The Sleeping Beauty Problem

Scott Hardie | February 22, 2023
Kelly Lee and Matthew Preston were both halfers from the start and never wavered.

Me, I was a thirder at first and quite confident about it, thanks to probability puzzles like The Monty Hall Paradox that demonstrate some biases in our understanding of probability and how something with a truly random outcome can subtly become less than random. But gradually, I came around to being a halfer after watching the video again and discussing it with Kelly and Matthew.

It seems to me that the conundrum lies in how strictly you interpret the question's wording:

She'll be asked one question: "What do you believe is the probability that the coin came up heads?" How should she answer?

Asked this way, the answer should always be one half, because that's always the probability of heads in any of the possible outcomes:
• If the coin toss came up heads and today is Monday, the probability that the coin toss came up heads was one half, so that's what Sleeping Beauty should answer.
• If the coin toss came up tails and today is Monday, the probability that the coin toss came up heads was one half, so that's what Sleeping Beauty should answer.
• If the coin toss came up tails and today is Tuesday, the probability that the coin toss came up heads was one half, so that's what Sleeping Beauty should answer.
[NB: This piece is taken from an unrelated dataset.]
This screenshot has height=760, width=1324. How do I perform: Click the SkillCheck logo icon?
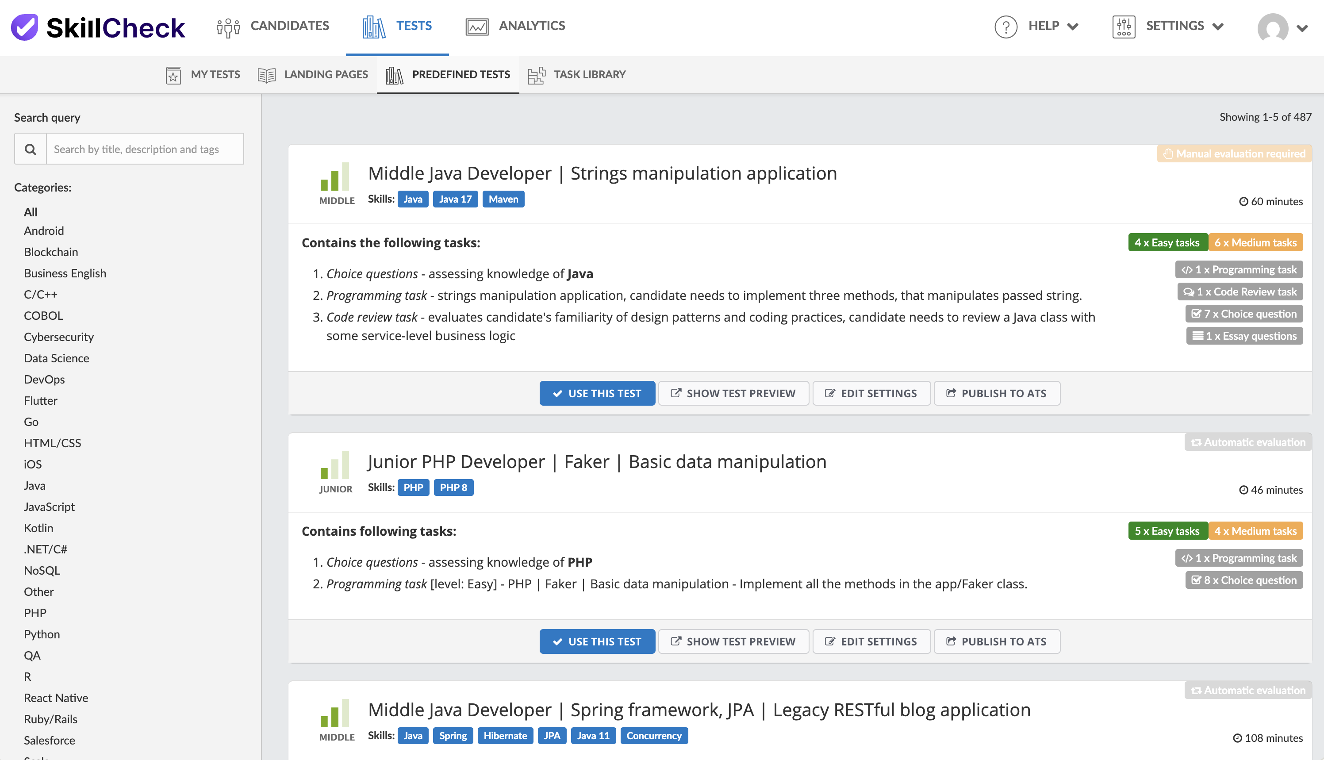[25, 27]
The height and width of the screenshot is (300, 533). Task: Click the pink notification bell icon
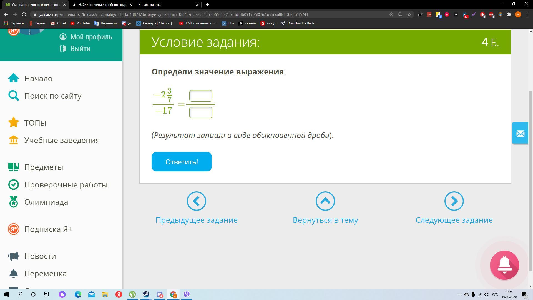tap(504, 265)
The crux of the thirder argument is that when Sleeping Beauty wakes up...

...she learns that she's gone from existing in a reality where there are two possible states (the coin came up either heads or tails) to existing in a reality where there are three possible states (Monday heads, Monday tails, or Tuesday tails). And therefore, she should assign equal probability to each of these three outcomes.

But that's only prudent if the three possible outcomes are all equally likely, and they are not! Sleeping Beauty is not being asked, "if all possible ways that you could be asked this question were equally likely, what is the probability of the circumstances that led to this question?" One third would be the correct answer to that question. As one of the video's commenters succinctly put it, the odds of winning the lottery are not 50-50 just because there are two possible outcomes.

There may be something that the Veritasium video didn't explain about mathematical probability, some reason beyond my layperson's understanding why "therefore" in the above quote makes logical sense. But in lieu of that, treating all three scenarios as equally likely not only seems wrong, it also leads to all kinds of absurd conclusions in the rest of the video, such as the pen-and-paper experiment. Of course that chart is going to wind up with a roughly equal number of tally marks in each of the three columns, because the two tails columns will both get a mark if tails is flipped! A tally of all possible scenarios is not relevant information; instead it's better to write down what Sleeping Beauty's answer should be in each possible scenario, like I did above in three bullet points. Especially dumb is the "million black marbles and one white marble" thought experiment, which again answers a different hypothetical question than the one asked; a more relevant wording would be, "given that a coin toss resulted in either one white marble for heads or a million black marbles for tails, and you are about to draw one marble from the bag, what is the probability that you pull out a white marble," which would be one half.

I like Veritasium because the channel is smart and interesting, but it's way off base this time. Do you agree or disagree?